Written request>
Print the stretch of the graph API reference below word for word, beginning at "start (TimeInput) – the new start time of" and stopping after "but more efficient)".

Excerpted text>
Returns a graph clone

Return type:

GraphView

node(id)#

Gets the node with the specified id

Parameters:

id (str | int) – the node id

Returns:

The node with the specified id, or None if the node does not exist

nodes#

Gets the nodes in the graph

Returns:

the nodes in the graph

Return type:

Nodes

persistent_graph()#
properties#

Get all graph properties

Returns:

Properties paired with their names

Return type:

Properties

rolling(window, step=None)#

Creates a WindowSet with the given window size and optional step using a rolling window.

A rolling window is a window that moves forward by step size at each iteration.

Parameters:
  • window (int | str) – The size of the window.

  • step (int | str | None) – The step size of the window. step defaults to window.

Returns:

A WindowSet object.

Return type:

WindowSet

save_to_file(path)#

Saves the PersistentGraph to the given path.

Parameters:

path (str) – The path to the file.

save_to_zip(path)#

Saves the PersistentGraph to the given path.

Parameters:

path (str) – The path to the file.

serialise()#

Serialise PersistentGraph to bytes.

Returns:

bytes

shrink_end(end)#

Set the end of the window to the smaller of end and self.end()

Parameters:

end (TimeInput) – the new end time of the window

Returns:

GraphView

shrink_start(start)#

Set the start of the window to the larger of start and self.start()

Parameters:

start (TimeInput) – the new start time of the window

Returns:

GraphView

shrink_window(start, end)#

Shrink both the start and end of the window (same as calling shrink_start followed by shrink_end but more efficient)

Parameters:
  • start (TimeInput) – the new start time for the window

  • end (TimeInput) – the new end time for the window

snapshot_at(time)#

Create a view of the GraphView including all events that have not been explicitly deleted at time.

This is equivalent to before(time + 1) for EventGraph`s and `at(time) for `PersitentGraph`s

Parameters:

time (TimeInput) – The time of the window.

Material>
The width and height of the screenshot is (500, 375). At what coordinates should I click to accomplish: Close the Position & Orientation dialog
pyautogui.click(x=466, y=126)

Right answer>
start (TimeInput) – the new start time of the window

Returns:

GraphView

shrink_window(start, end)#

Shrink both the start and end of the window (same as calling shrink_start followed by shrink_end but more efficient)